The Omnivore’s Dilemma: A Natural History of Four Meals, by Michael Pollan // While not an outright guidebook on what to eat, this is one of the clearest, most beautifully written explanations of the way that our food is grown and processed matters, and why farm fresh food and scratch cooking are wiser alternatives to packaged “health foods” and standard American fare.

French Kids Eat Everything: How Our Family Moved to France, Cured Picky Eating, Banned Snacking, and Discovered 10 Simple Rules for Raising Happy, Healthy Eaters, by Karen Le Billon // This memoir follows the triumphs (and failures) of a North American family attempting to expand their picky palates and embrace real food (and table manners) throughout their year in France. The lessons can be applied to any life stage, even if you don’t have children. Most importantly, Le Billon reminds us not to lose sight of the big picture. After all, green vegetables cooked in butter are certainly more nutritious than opting for highly processed snack foods with no veggies at all.

Slim by Design: Mindless Eating Solutions for Everyday Life, by Brian Wansink// Dr.
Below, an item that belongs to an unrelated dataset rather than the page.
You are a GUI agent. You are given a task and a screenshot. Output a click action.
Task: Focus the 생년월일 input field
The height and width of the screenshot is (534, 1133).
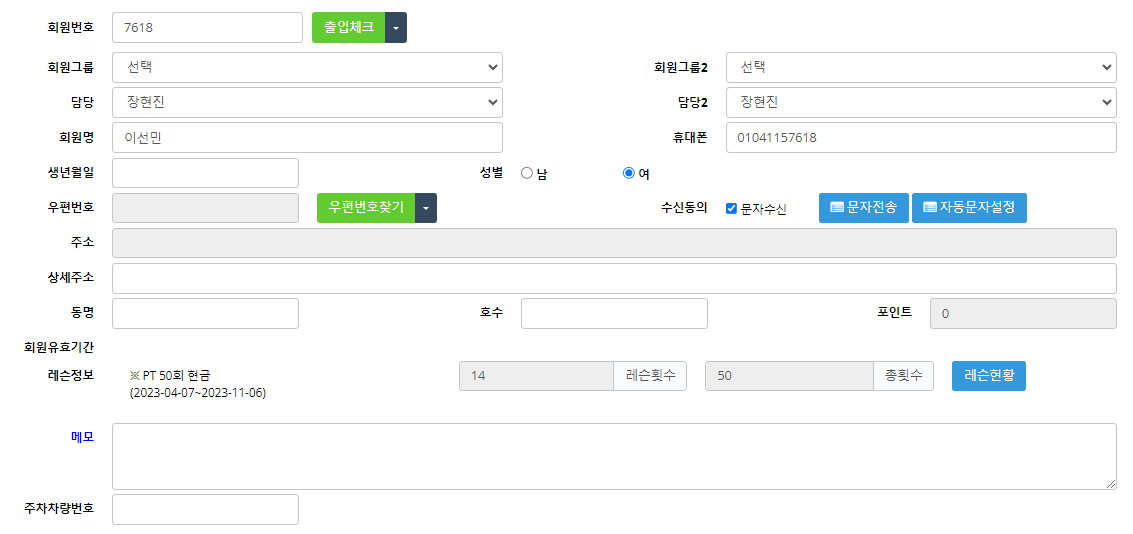click(x=205, y=173)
Wansink is a firm believer that “it’s easier to change your eating environment than to change your mind.” This book offers plenty of practical tips to make nutritious choices the easy, default choices, applying data from the author’s behavioral research lab. Picking up from Dr. Wansink’s 2006 book, Mindless Eating, this follow up is even more user friendly, complete with illustrated blueprints on how to makeover your food environment to eliminate the triggers that cause mindless eating and overeating.(I blogged a longer review in a previous post.)

Extra Credit: Exploring Our Food System

Salt Sugar Fat: How the Food Giants Hooked Us, by Michael Moss // By now, we know that fast food and highly packaged junk foods (chips, soda, etc) are bad news. But if you wonder why these foods continue to engulf our communities and tickle our senses, Moss’s expose on the food industry is the perfect place to start.
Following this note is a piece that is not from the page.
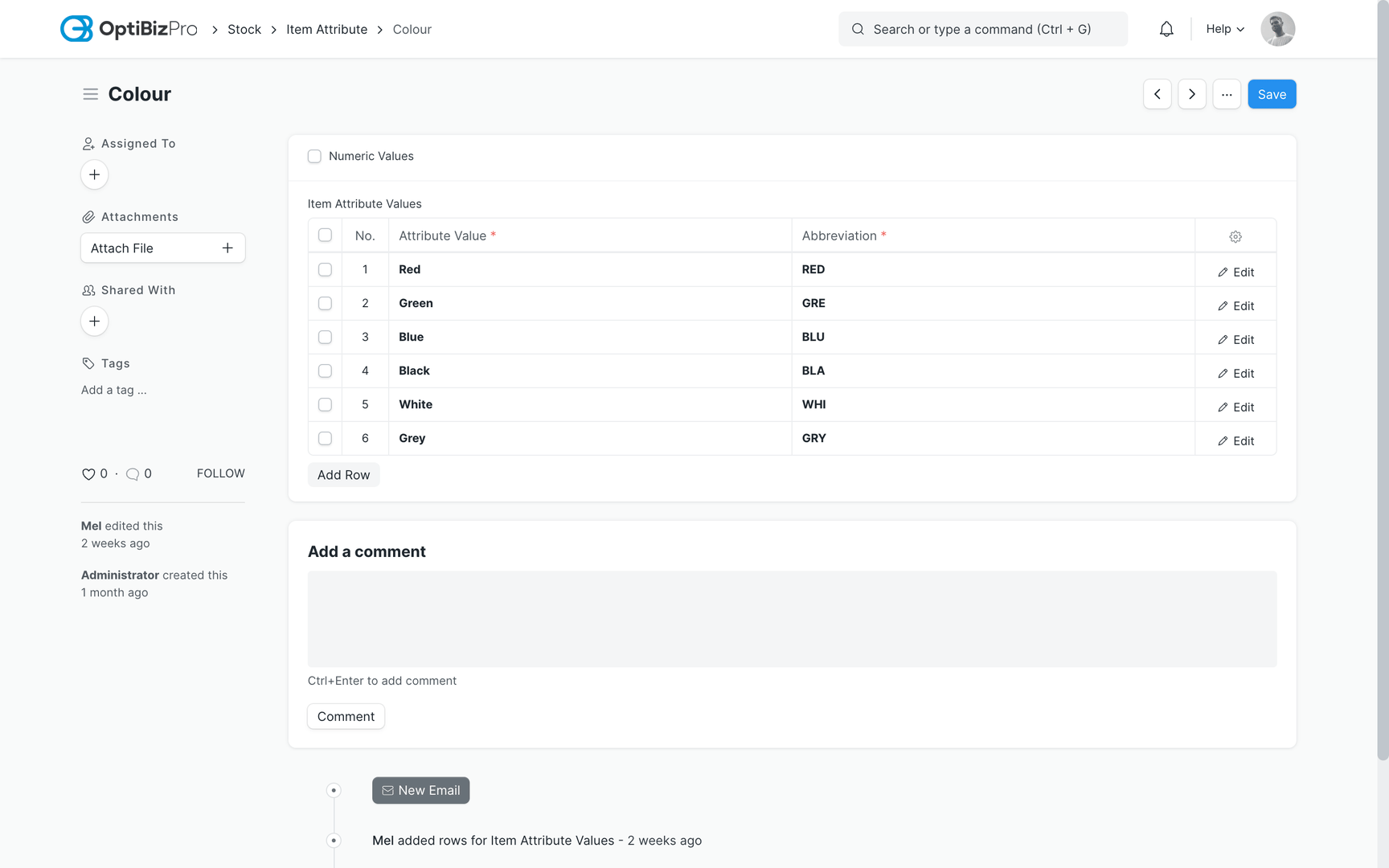Click the add button under Assigned To

click(94, 174)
The Third Plate: Field Notes on the Future of Food, by Dan Barber // Celebrity chef Dan Barber’s tome is a refreshingly solutions-based approach to addressing the plagues of industrial food production. From aquaculture to soil health, Barber gets his hands dirty to find the best ways that chefs, farmers, and consumers can come together and get our food system (and our land) back in shape.

Closing the Food Gap: Resetting the Table in the Land of Plenty, by Mark Winne // Drawing from his personal experience in urban food activism, Mark Winne illustrates how truly sustainable food systems should address the needs of all participants, not just the wealthy minority. This book is a humble reminder that reforming our food system is not just a hobby for the well-to-do, but is directly in line with the changes needed to help end hunger and improve nutrition in America.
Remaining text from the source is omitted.